▶ _INSTRUCTIONS TO FOLLOW_: Restate every line of the material below word for word, skipping the images.

= = =

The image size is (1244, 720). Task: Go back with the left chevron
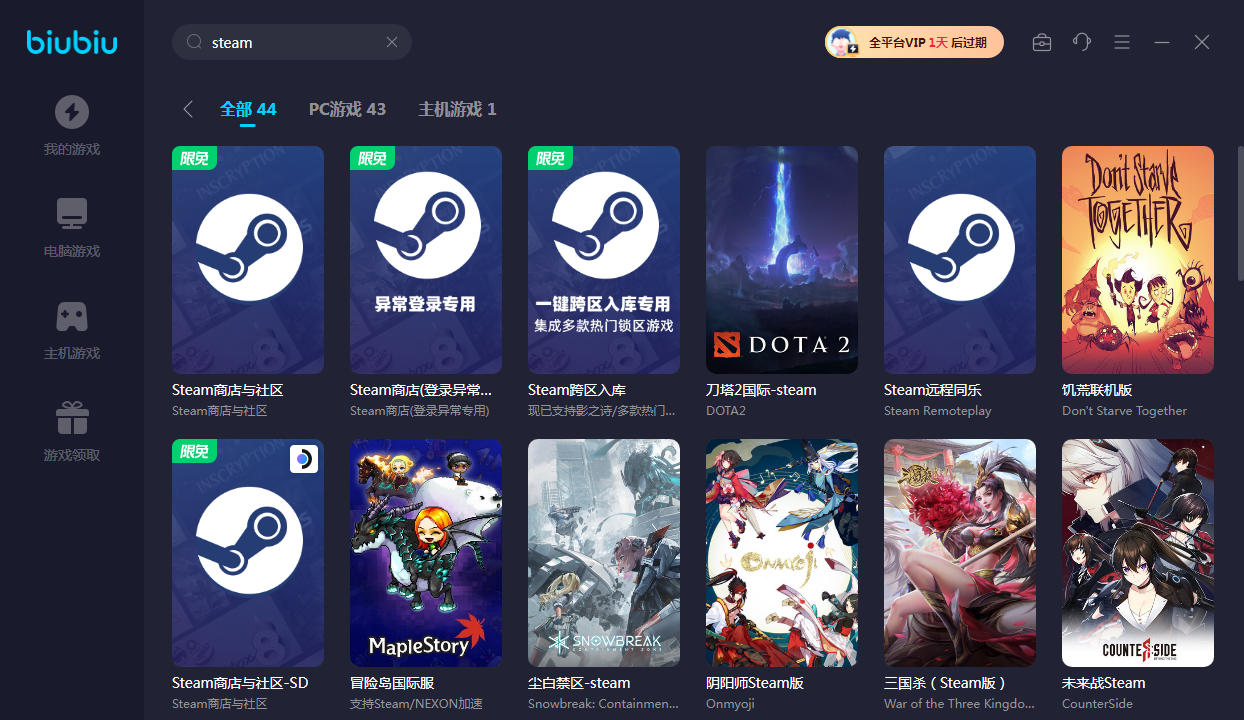pos(188,109)
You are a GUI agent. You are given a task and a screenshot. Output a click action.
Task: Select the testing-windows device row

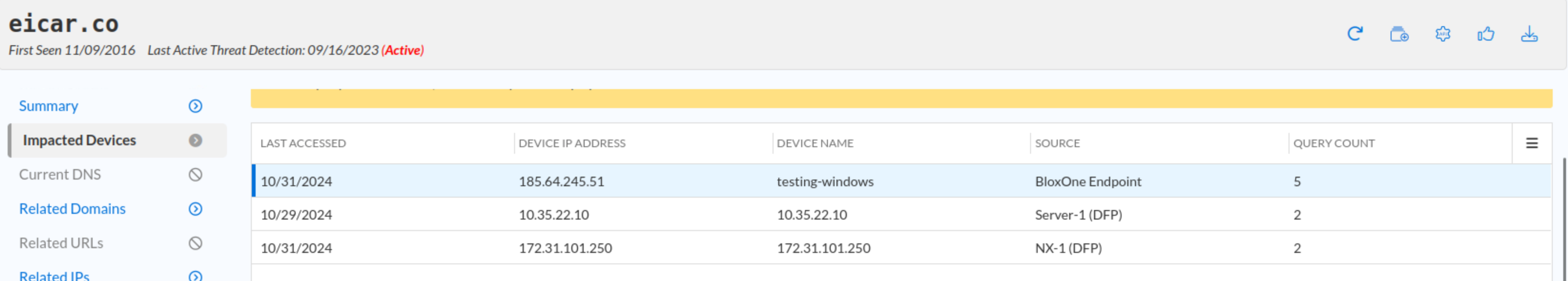(825, 181)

= = =

▶ _OUTPUT_:
The image size is (1244, 720). Task: Go back with the left chevron
pos(188,109)
You are a GUI agent. You are given a task and a screenshot. Output a click action.
Task: Select the testing-windows device row

(825, 181)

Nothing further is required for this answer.